Rebinding might change the access plans of the SQL statements, and
change the performance of statements for the better or for the worse.
For
the same reason, it can be difficult to determine whether to rebind
a collection of packages after you run the RUNSTATS command to update
statistics.
Use the Compare Access Plans window to generate
a report that shows you how the performance of SQL statements changes
due to a rebind of a collection of packages.
Procedure
- Before migrating versions or running RUNSTATS,
bind any packages that are going to be analyzed with the EXPLAIN option
set to YES.
- After migrating versions or running RUNSTATS,
bind the packages to a new collection with the EXPLAIN option
set to YES.
- The packages must be exactly the same in the original and new
collections.
- The application programs that access the packages must not be
changed in any way or rebuilt.
- Ensure that the EXPLAIN output for the BIND operation points to
the same set of EXPLAIN tables that you used when binding the original
collection.
- Open the Compare Access Plan Costs window.
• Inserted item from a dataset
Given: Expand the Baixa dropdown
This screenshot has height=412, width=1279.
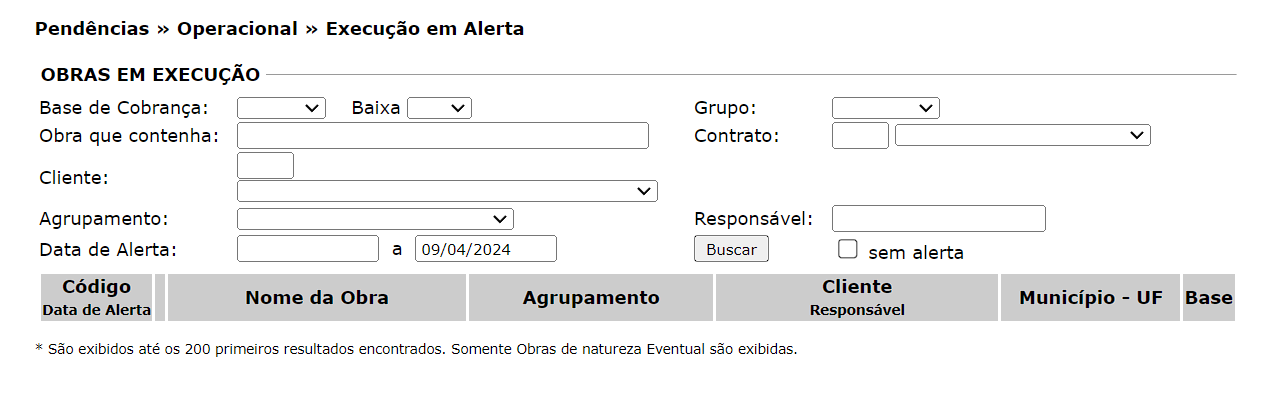Looking at the screenshot, I should click(x=439, y=108).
- In the Data Source Explorer, connect to the subsystem
with the two collections.
- Expand the connection.
- Right-click the subsystem and select .
- Select Compare two collections that contain
the same packages.
- Specify the original collection in the Source
Collection Name field.
- Specify the new collection in the Target Collection
Name field.
- Click Add.
- Click Generate Report.
What to do next
If the performance of the SQL statements meets your goals,
rebind them to the original collection.
If the performance of any
SQL statements regressed, create a query workload with those statements.
You can then tune them collectively or individually.